A leading animal welfare charity is to use surveillance drones to catch people illegally hunting.
The League Against Cruel Sports will use cameras mounted on remote-controlled aircraft to monitor land previously off-limits. The charity said it was targeting people hunting illegally, hare coursing, badger baiting and other wildlife crimes. The charity is working with non-profit aerial surveillance and monitoring organisation ShadowView to use the drones.
Chief executive Joe Duckworth said: "There is a war in the countryside and whilst there are still individuals determined to flout the law and seek new ways to avoid detection, the League will continue to explore safe, tested and innovative technology to further our charitable aim of ending cruelty to animals in the name of sport."
The charity said the use of drones would support its teams on the ground already gathering intelligence and evidence of illegal activity. It maintained that all its operations were "proportionate, necessary and justified" and were only carried out when there was a "strong possibility of cruel criminality taking place".
Mr Duckworth added: "We are excited to be the first animal welfare charity in Great Britain to be exploring drone technology. We are confident that it will make a fantastic contribution to bringing wildlife criminals to justice."

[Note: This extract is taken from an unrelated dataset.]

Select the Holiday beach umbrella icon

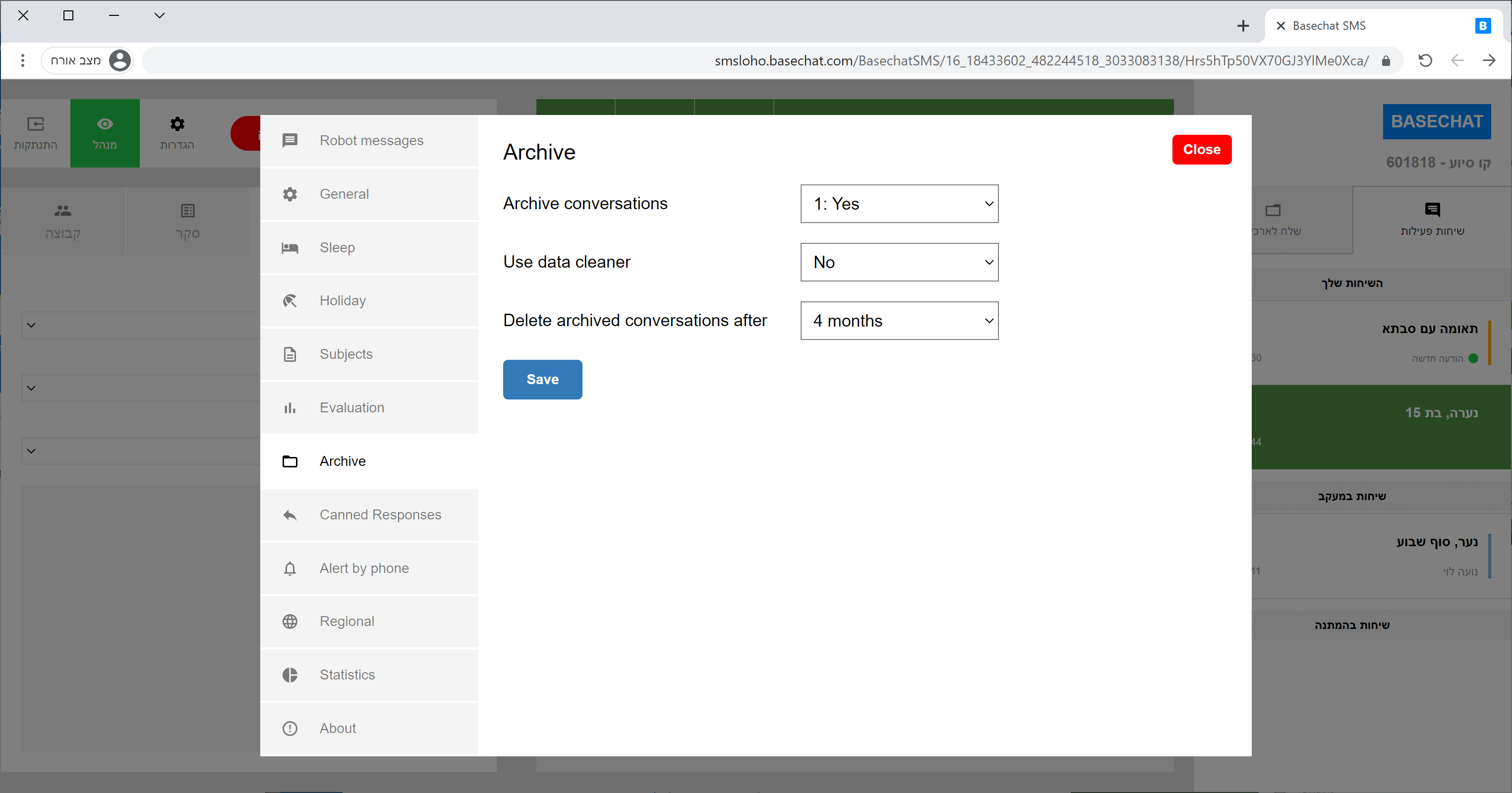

Tim Bonner, of the pro-hunting Countryside Alliance, said the League Against Cruel Sports was becoming "increasingly desperate" and was living in "cloud cuckoo land". "We think this is completely impractical and the League Against Cruel Sports has spent the last three years talking about the investment in what it calls 'surveillance'," he said.
"They haven't had a single conviction under the Hunting Act of a hunt as a result of their activities in the last three hunting seasons. We think they are increasingly desperate. The idea that flying a drone over a hunt is suddenly going to lead to convictions is... they are living in cloud cuckoo land.
"The fact is that the law is unworkable and in our view a ridiculous piece of legislation. The chance of multiple prosecutions of hunts are very, very limited."
Mr Bonner said there were also civil liberty questions to answer on drones flying over private property filming. "They are some really quite profound arguments going on about whether a non-governmental organisation should be able to carry out these sort of activities without proper scrutiny," he said.
"There are nearly 300 hunts in the country and between 20,000 to 25,000 individual hunting days each season, and from that you are seeing a tiny number of prosecutions - most of which fail," he added.